Henrique Ferreira
É agora, gente do Interior?
Não sei quem inventou esta palavra Interior. Nas minhas investigações, identifiquei-a, escrita, pela primeira vez, em 1949, na Revista «Escola Portuguesa» pelo Inspector da Educaçáo Augusto César Pires de Lima.
A palavra parece-me um absurdo. Para existir um Interior tem de existir um Exterior. Se ao Interior chamássemos Exterior faria algum sentido mas a inversa já soa mal. Não sei.
«Interior» institucionalizou-se adquirindo a craga simbólica da exclusão: do processo de crescimento económico, do investimento financeiro massivo, do investimento industrial e, até, dos principais fenómenos culturais.
Mas, agora, dizem, chegou a hora: uma comissão governamental constituída quase só por gente do «Litoral e da «intelectualite», associações de cidadãos que procuram reinventar a retórica do desenvolvimento do Interior, Primeiro-Ministro que se diz «engagé» no desenvolvimento do Interior. A ver vamos.
O Estado já não faria pouco se apoiasse os investimentos inovadores e rentáveis e baixasse os impostos. Mas o capitalismo não funciona sem consumidores próximos. O Interior já não tem gente para consumir mas a gente do Interior consome-se em problemas para resolver.
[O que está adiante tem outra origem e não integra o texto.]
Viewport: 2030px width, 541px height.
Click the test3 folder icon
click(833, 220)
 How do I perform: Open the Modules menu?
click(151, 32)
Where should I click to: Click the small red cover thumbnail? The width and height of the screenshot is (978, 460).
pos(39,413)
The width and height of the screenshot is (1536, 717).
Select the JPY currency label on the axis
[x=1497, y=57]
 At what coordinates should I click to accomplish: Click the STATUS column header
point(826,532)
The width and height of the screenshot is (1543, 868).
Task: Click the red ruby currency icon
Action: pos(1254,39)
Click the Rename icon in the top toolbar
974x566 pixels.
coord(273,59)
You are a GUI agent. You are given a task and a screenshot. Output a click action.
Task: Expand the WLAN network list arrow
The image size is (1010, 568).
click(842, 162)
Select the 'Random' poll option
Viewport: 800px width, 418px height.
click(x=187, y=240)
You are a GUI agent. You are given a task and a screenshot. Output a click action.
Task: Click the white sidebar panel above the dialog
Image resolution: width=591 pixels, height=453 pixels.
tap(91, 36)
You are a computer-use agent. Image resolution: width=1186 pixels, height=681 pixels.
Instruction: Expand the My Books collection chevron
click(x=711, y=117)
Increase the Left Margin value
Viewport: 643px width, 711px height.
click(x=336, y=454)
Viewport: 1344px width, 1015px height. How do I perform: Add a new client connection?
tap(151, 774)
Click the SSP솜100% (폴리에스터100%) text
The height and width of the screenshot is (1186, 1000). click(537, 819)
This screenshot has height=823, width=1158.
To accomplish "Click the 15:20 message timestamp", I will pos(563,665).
De uma forma ou de outra, tem de ser o Estado a lançar o crescimento do Interior mas isso não é fácil porque há muitos «interiores» e os recursos não são muitos. Se a economia não é forte, o Estado não arrecada e, se este não arrecada, não pode ajudar suficientemente nem o Interior nem o Litoral. Tem sido sempre este o nosso drama e fala-se do desenvolvimento do Interior quando o Estado tem pouca capacidade de investimento.
É preciso ter cuidado com a retórica do desenvolvimento do Interior porque ou ela é acompanhada de programas de acção efectiva ou a frustração das populações cresce e agrava o fosso do abandono e das desigualdades regionais.